After years of disappointments, AIDS researchers on 9 February announced the first preliminary results from a trial in which a vaginal microbicide seemed to reduce HIV infection. But experts caution that the findings fall shy of being statistically significant; a definitive answer will need to await the conclusion, later this year, of a much larger trial of the same microbicide.
 
The results were released at the Conference on Retroviruses and Opportunistic Infections in Montreal. The study involved 3,099 women in five countries \ four of them in sub-Saharan Africa, where women comprise nearly 60% of HIV-infected adults.

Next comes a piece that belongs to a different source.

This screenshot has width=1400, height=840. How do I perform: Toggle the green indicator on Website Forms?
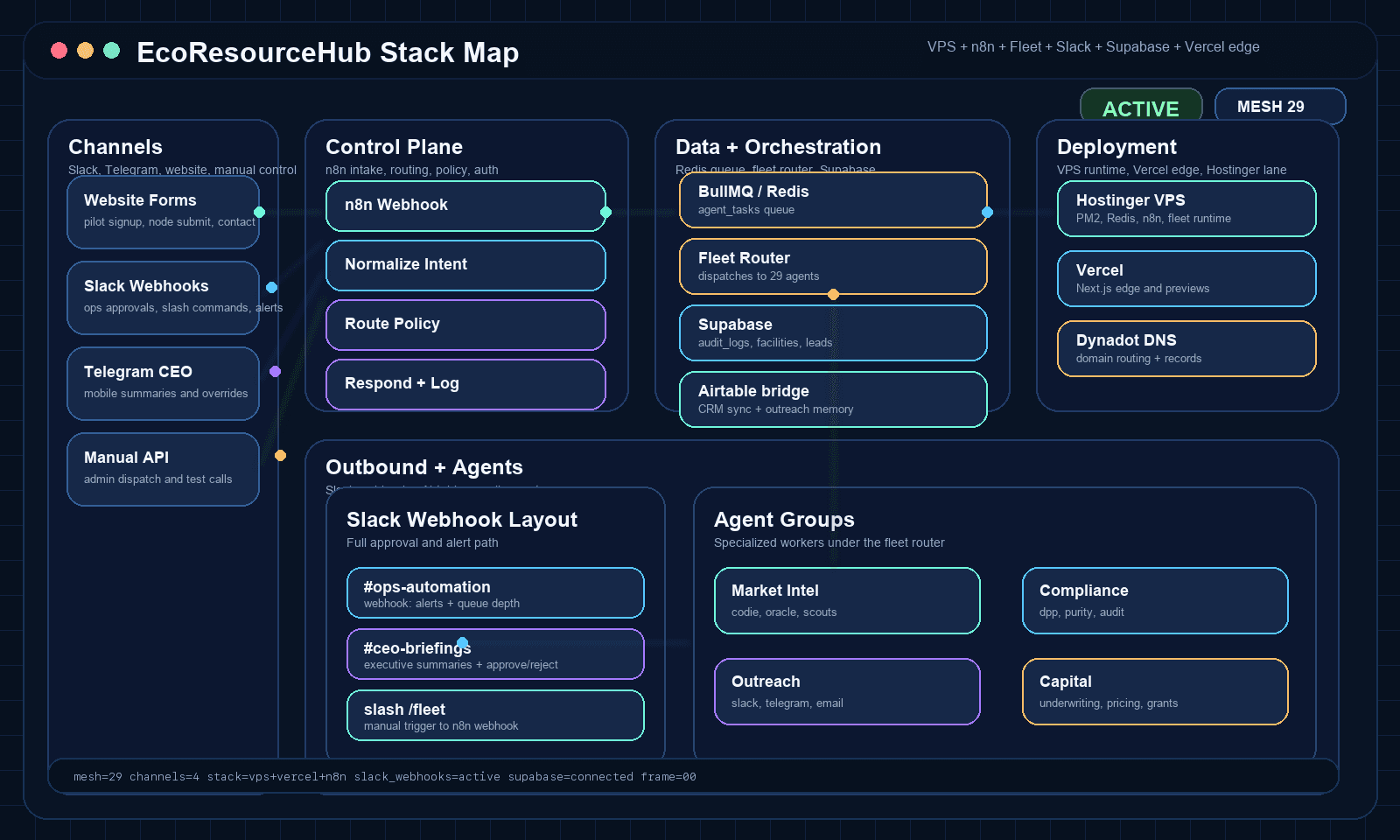pos(259,211)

Women assigned to use the microbicide Pro 2000 before sex experienced a 30% reduction in incidence of HIV infection compared with those who used a different microbicide, a placebo gel, or no gel at all.
 
The vaginal gel was tested against another microbicide, a placebo gel, and no gel at all.The vaginal gel was tested against another microbicide, a placebo gel, and no gel at all._Microbicide Trials Network
 
To be statistically significant, the Pro 2000 group would have had to experience a 33% reduction in incidence of infection.
 
"This is not a slam dunk by any means," says Anthony Fauci, the director of the National Institute of Allergy and Infectious Diseases in Bethesda, Maryland. "It is encouraging only in the sense that it is trending in the right direction."
 
The study's lead investigator, Salim Abdool Karim of the Centre for the AIDS Programme of Research in Congella, South Africa, says that the work, "while not conclusive, provides a glimmer of hope to millions of women at risk for HIV, especially young women in Africa."
 
"This study has provided the first proof of concept that an agent applied in the vagina by women can reduce their risk of HIV acquisition," says Sharon Hillier of the University of Pittsburgh, principal investigator of the Microbicide Trials Network, under whose auspices the trial was run.
 
Looking for a break
 
Other experts say that the overall 30% reduction in infections in Pro 2000 users, although an encouraging number, may be an idealized one. "This is a clinical trial where people are highly motivated to participate and adhere to the product that they are being given. What will happen in the real world?" asks Mark Wainberg, the director of the McGill AIDS Centre in Montreal.
 
Others add that the study should be judged in the context of microbicide trials until now, which have been singularly disappointing. For instance, in 2007, a late-stage trial of cellulose sulfate was halted after preliminary results indicated that it could lead to an increased risk of HIV infection. "When the microbicide field has, all too often in the past, seen more infections in the intervention arm than the placebo, the reaction has been to say that it's statistically insignificant, could have arisen by chance and means very little. The same applies in the converse scenario," says John Moore, an AIDS researcher at Weill Medical College of Cornell University in New York City.
 
Pro 2000 is made by Indevus Pharmaceuticals of Lexington, Massachusetts, and works by inhibiting HIV entry into cells. It is also being tested in a trial sponsored by the UK's Medical Research Council (MRC) and Department for International Development.
 
That study, which is due to conclude in August, involves nearly 9,400 women, a large enough group to deliver a clear answer on the microbicide's efficacy. "This may ultimately turn out to be effective," says Fauci. But "the only way you're going to get an answer is the ongoing MRC-sponsored trial."
 
Karim says that if a 30% to 40% efficacy rate were to be documented in the MRC trial, that would be "compelling".